▸ How to complete this task
Extract exactly and only the lines of the data below, starting at the line with "Viewport: 1755px width, 819px height." and stopping after the final line.

[Collected data]
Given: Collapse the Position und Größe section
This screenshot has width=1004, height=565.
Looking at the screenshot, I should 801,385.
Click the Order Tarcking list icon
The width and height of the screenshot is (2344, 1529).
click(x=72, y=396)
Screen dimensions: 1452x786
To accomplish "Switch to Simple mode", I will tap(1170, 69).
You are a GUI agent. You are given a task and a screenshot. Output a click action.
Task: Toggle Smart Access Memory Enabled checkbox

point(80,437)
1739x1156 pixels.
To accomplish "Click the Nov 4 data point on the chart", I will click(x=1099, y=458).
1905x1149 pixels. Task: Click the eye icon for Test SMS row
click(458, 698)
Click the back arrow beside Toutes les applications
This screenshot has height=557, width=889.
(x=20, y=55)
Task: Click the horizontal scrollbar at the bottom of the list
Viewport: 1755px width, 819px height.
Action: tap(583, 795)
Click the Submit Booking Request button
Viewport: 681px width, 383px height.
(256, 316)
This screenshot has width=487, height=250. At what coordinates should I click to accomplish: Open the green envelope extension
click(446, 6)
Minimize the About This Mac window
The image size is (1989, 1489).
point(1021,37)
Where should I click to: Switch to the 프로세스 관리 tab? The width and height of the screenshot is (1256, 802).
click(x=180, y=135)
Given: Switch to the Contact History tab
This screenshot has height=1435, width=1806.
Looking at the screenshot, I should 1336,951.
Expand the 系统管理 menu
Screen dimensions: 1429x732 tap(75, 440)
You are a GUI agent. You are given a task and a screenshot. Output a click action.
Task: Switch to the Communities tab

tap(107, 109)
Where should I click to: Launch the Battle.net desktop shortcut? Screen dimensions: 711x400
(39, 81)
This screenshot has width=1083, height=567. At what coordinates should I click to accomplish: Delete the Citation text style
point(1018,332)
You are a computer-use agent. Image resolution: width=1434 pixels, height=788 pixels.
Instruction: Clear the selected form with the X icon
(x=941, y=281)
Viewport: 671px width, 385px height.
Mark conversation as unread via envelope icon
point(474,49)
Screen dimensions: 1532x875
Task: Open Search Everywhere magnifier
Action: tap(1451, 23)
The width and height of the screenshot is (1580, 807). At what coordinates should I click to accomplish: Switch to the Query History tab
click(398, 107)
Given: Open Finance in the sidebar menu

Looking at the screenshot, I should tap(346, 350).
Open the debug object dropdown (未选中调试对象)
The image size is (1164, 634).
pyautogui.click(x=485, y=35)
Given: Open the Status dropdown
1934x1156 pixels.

▸ Solution
Viewport: 1755px width, 819px height.
Action: tap(583, 795)
Click the Submit Booking Request button
Viewport: 681px width, 383px height.
(256, 316)
This screenshot has width=487, height=250. At what coordinates should I click to accomplish: Open the green envelope extension
click(446, 6)
Minimize the About This Mac window
The image size is (1989, 1489).
point(1021,37)
Where should I click to: Switch to the 프로세스 관리 tab? The width and height of the screenshot is (1256, 802).
click(x=180, y=135)
Given: Switch to the Contact History tab
This screenshot has height=1435, width=1806.
Looking at the screenshot, I should 1336,951.
Expand the 系统管理 menu
Screen dimensions: 1429x732 tap(75, 440)
You are a GUI agent. You are given a task and a screenshot. Output a click action.
Task: Switch to the Communities tab

tap(107, 109)
Where should I click to: Launch the Battle.net desktop shortcut? Screen dimensions: 711x400
(39, 81)
This screenshot has width=1083, height=567. At what coordinates should I click to accomplish: Delete the Citation text style
point(1018,332)
You are a computer-use agent. Image resolution: width=1434 pixels, height=788 pixels.
Instruction: Clear the selected form with the X icon
(x=941, y=281)
Viewport: 671px width, 385px height.
Mark conversation as unread via envelope icon
point(474,49)
Screen dimensions: 1532x875
Task: Open Search Everywhere magnifier
Action: tap(1451, 23)
The width and height of the screenshot is (1580, 807). At what coordinates should I click to accomplish: Switch to the Query History tab
click(398, 107)
Given: Open Finance in the sidebar menu

Looking at the screenshot, I should tap(346, 350).
Open the debug object dropdown (未选中调试对象)
The image size is (1164, 634).
pyautogui.click(x=485, y=35)
Given: Open the Status dropdown
1934x1156 pixels.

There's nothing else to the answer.